Since it has come up previously, I looked at the Strand website and will investigate further. We bought Algor, and so far it is allright but no dynamic response without more $$. That's where I still use Cadre Pro.

 

I checked out the Cadre Lite program, it's 142USD + shipping.
Do you think this will be useful for typical small boat designs, keels, centerboards etc?

 

Raggi

Just note that the FEA packages really are an engineers tool or you can be caught out easily. If you are conversant then Cadre is definately suitable, but we played with Cadre Pro so you may need to check the limitations in the Lite version.

Funny thing is we found many of the Demo versions to be so crippled as to be useless for assesment, another engineer leant us a handful of cracked packages that he bought from Thailand to trial and we settled on Strand. We actually bought the program after trialing it as cracked software and finding that it could do some of the really complex problems we needed FEA for.

 

I would like to add that we too have used Strand for a number of years and have tackled some tricky problems with it. See our website (www.malinmarine.com - newsletter 03) for some details of work we have done with Strand7.

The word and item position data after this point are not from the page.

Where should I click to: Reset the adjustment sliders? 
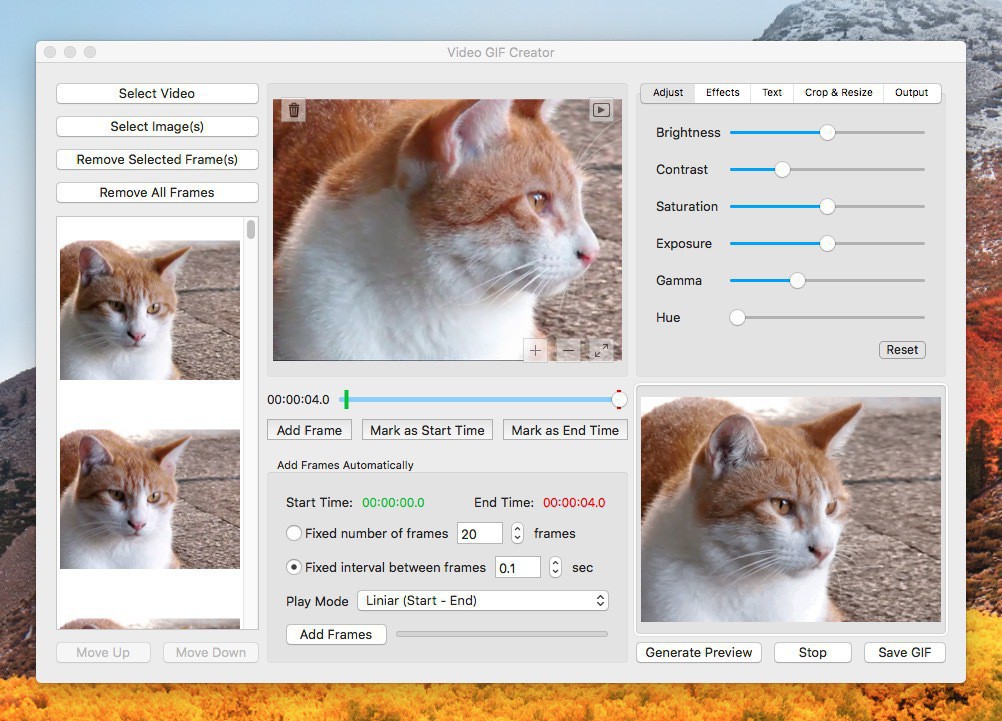point(901,350)
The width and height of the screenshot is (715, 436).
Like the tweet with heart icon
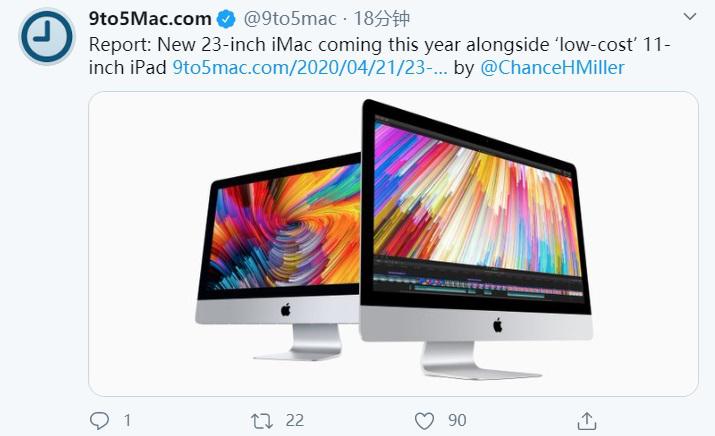pyautogui.click(x=424, y=420)
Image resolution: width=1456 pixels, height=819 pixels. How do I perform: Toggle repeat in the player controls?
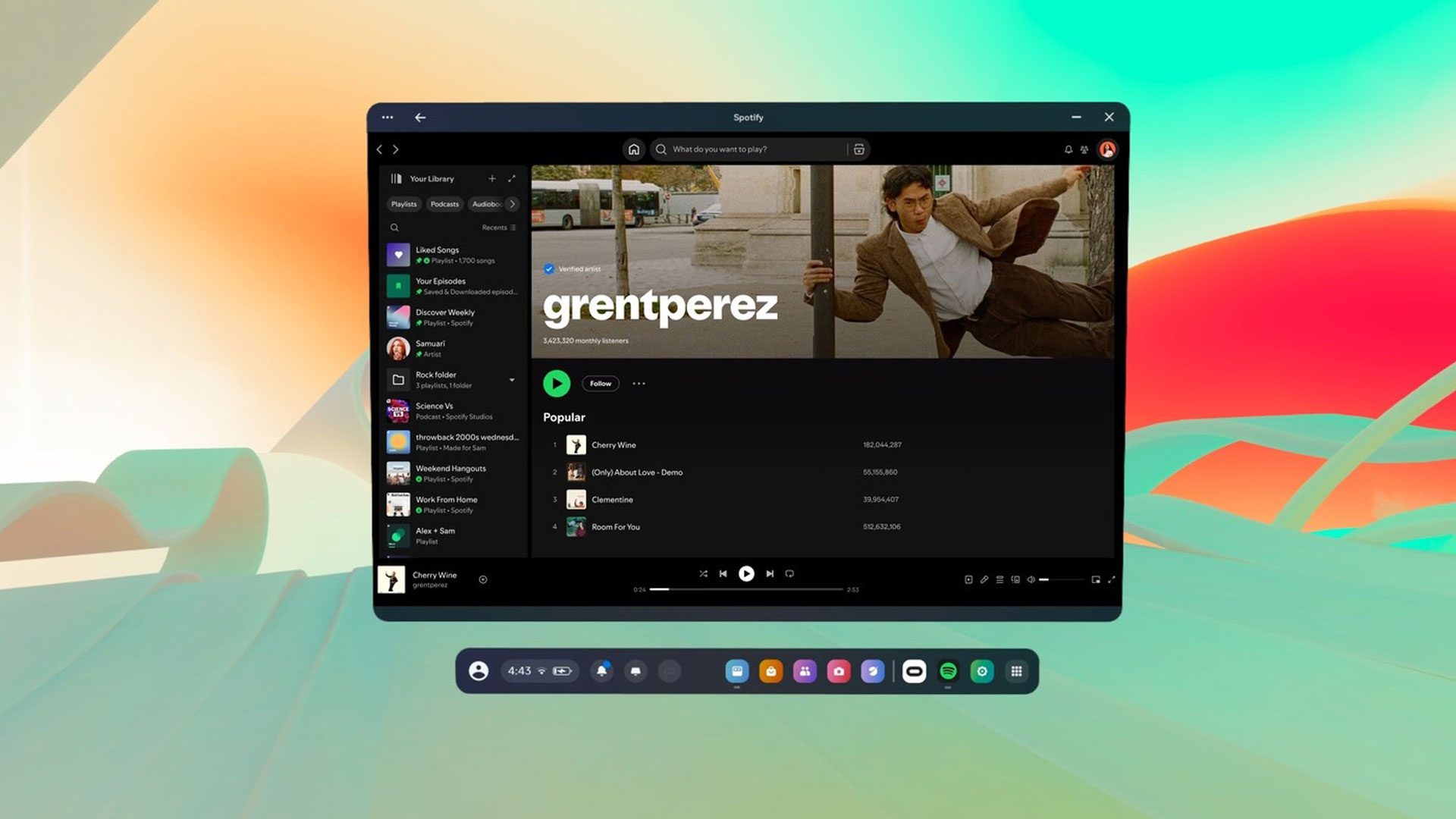click(789, 574)
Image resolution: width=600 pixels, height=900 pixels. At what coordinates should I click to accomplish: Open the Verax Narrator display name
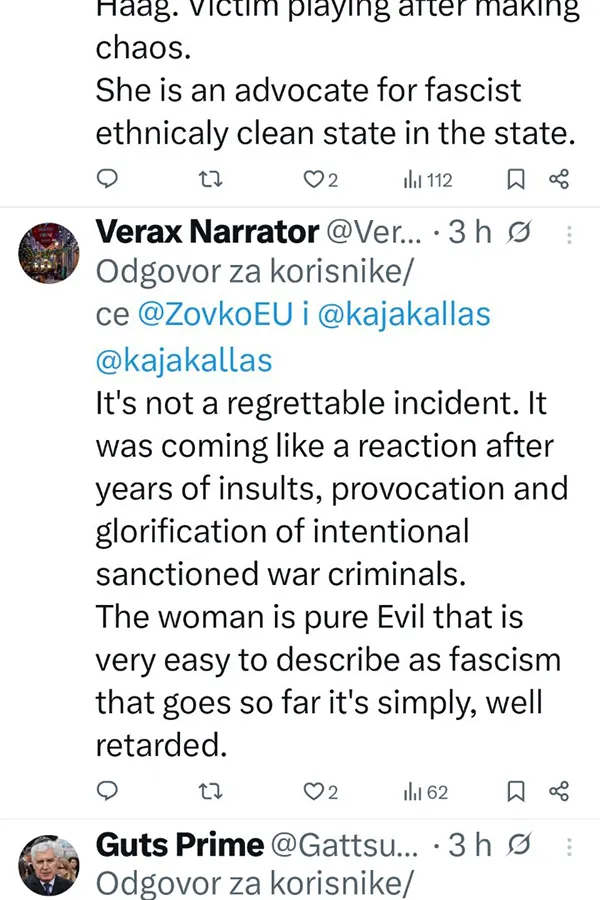206,233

Developer response has also been excellent.

HTH

JA

 

Strand

Can you give me an idea of the price range?

 

While I have your attention !
Anyone using ALGOR?
I have tried it on simple parts and it seems to be easy to use.

 

Algor

Yes, I mentioned it previously. I don't have the dynamics module, but I do use FEMPRO and Algor's FEM solver with both Rhino and SolidWorks models.

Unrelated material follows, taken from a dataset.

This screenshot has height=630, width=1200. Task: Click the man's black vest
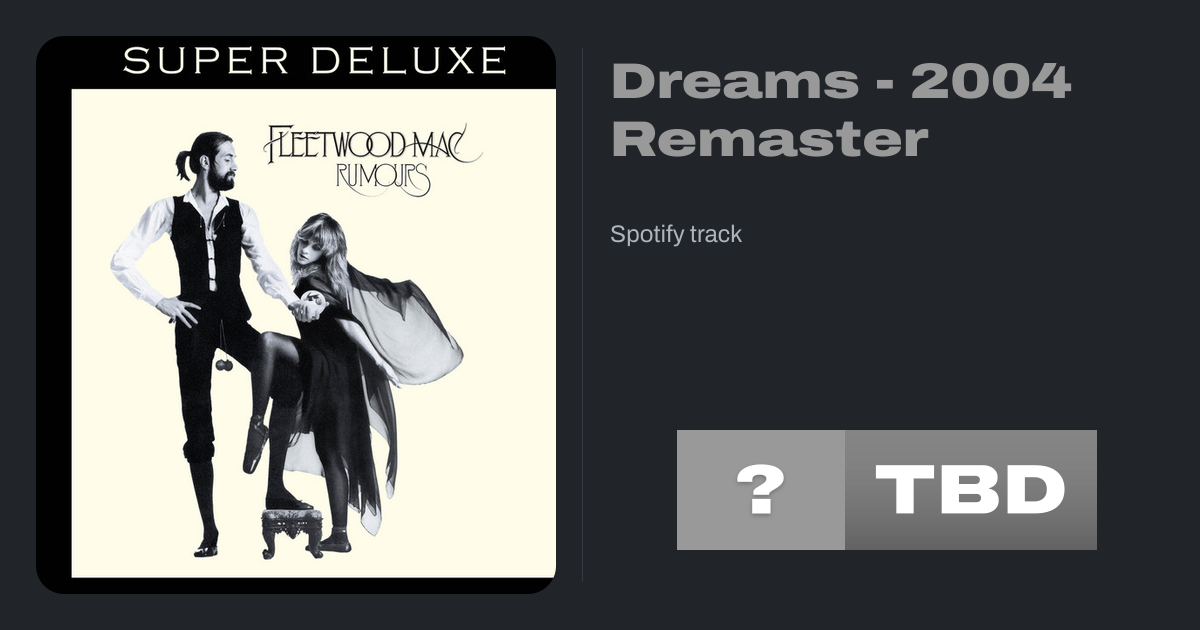pos(206,249)
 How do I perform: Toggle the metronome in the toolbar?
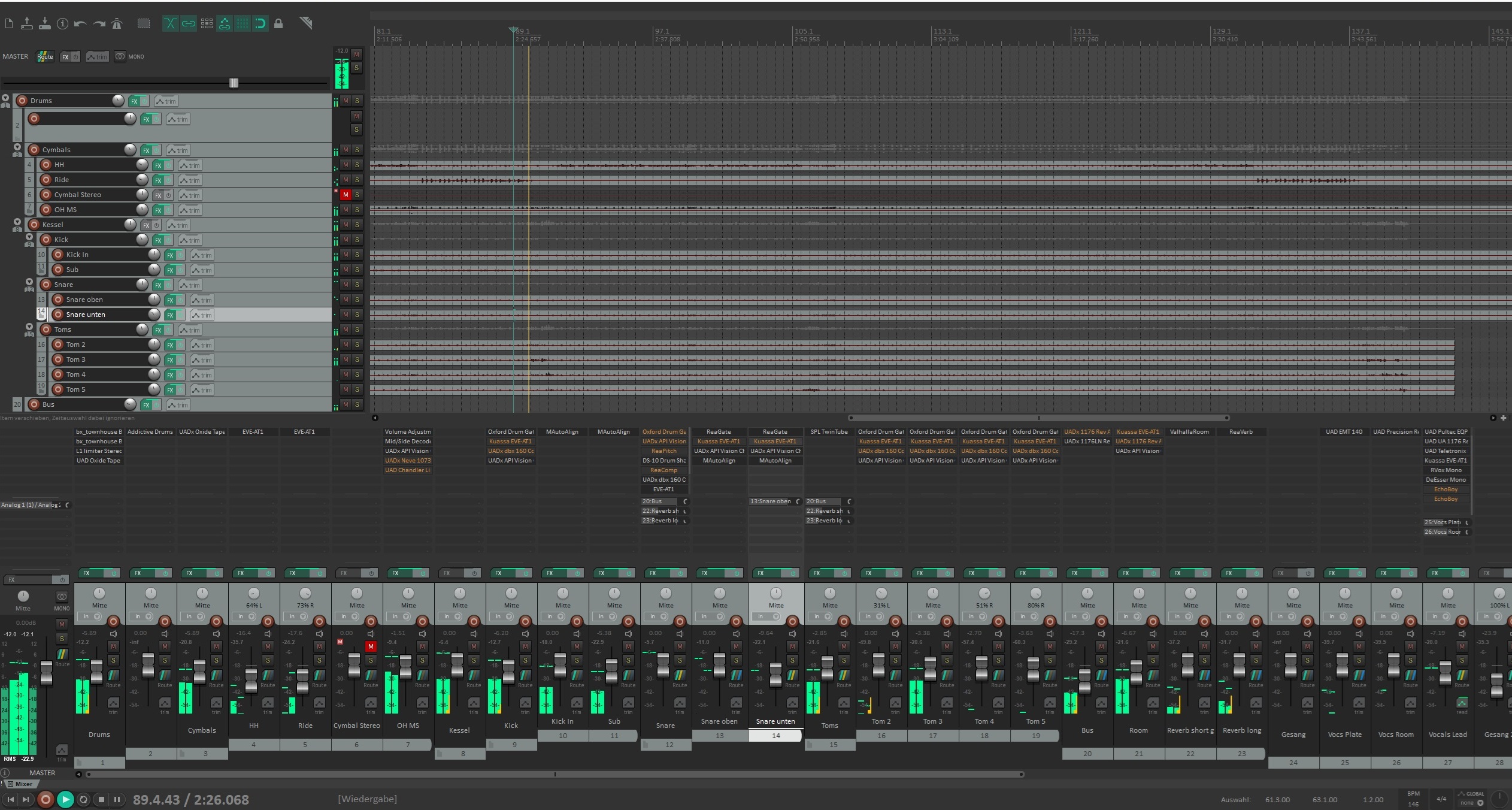117,24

Algor does a very credible job, but I can only compare driving it with Cadre Pro and SDRC Ideas, which I used previously on a Unix machine. Like any other FEA and simulation software, it can and will bite back if you are not careful. However it does a very good job once you master the meshing procedures, and has brick elements of course. You have to merge beam element models or else create the beams in FEMPRO, which I have done many times. IT also has very nice automated pin joints.

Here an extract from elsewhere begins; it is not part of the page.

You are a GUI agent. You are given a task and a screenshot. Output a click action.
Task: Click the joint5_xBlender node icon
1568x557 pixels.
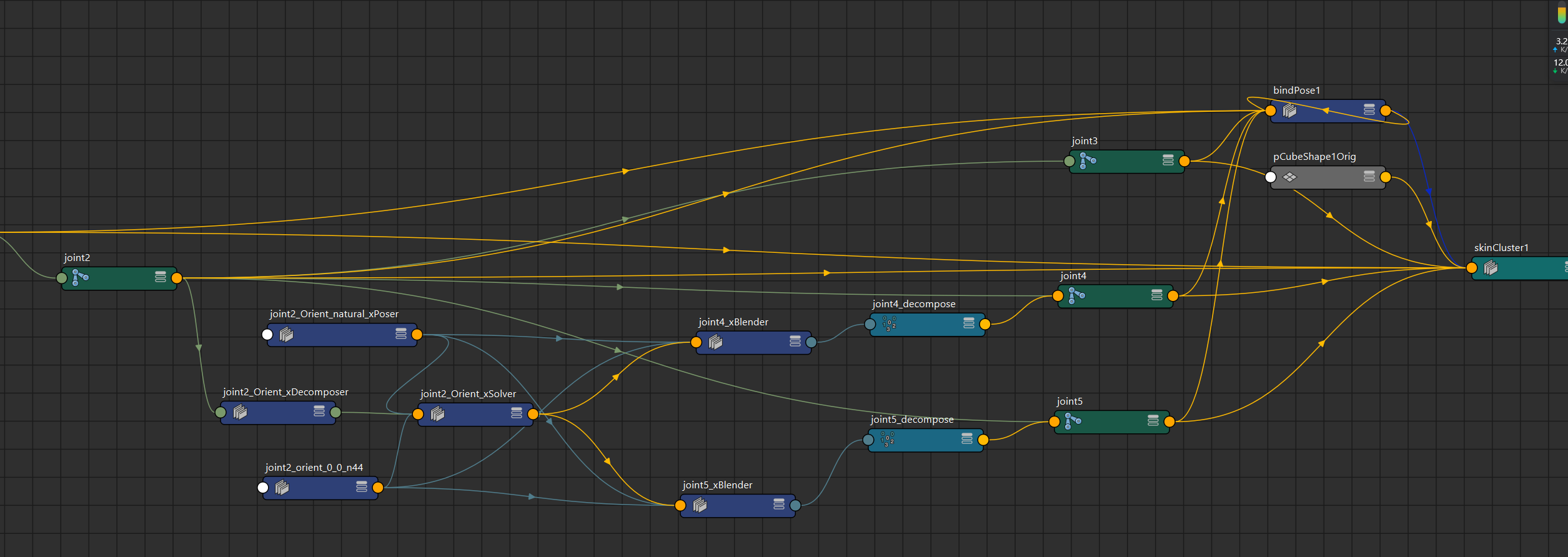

WARNING* Models from Rhino must not contain internal voids, or they get treated as separate parts not hollow solids. You must 'drill' holes in them so the internal voids are recognized properly. This is a known limitation of Rhino.

Cadre Pro is not in the same league as Algor or Strand, but gives a lot of bang for a small amount of $$ if you can figure it out.

 

Thank you for lightning quick response
I will try to work more on Algor with Alibre Design (almost a "Solid Works / Inventor Light")

 

Lightning

Your Welcome. Working late in Trondheim, I see. It is already quitting time in Maryland!

My colleague is, at this moment, jetting over to Norway (Mandal) for some meetings at Umoe.

 

Yes, it's time to quit now, just past midnight
Umoe is a large company here, and the boss Mr Ullstein Moe is building boats in China I believe.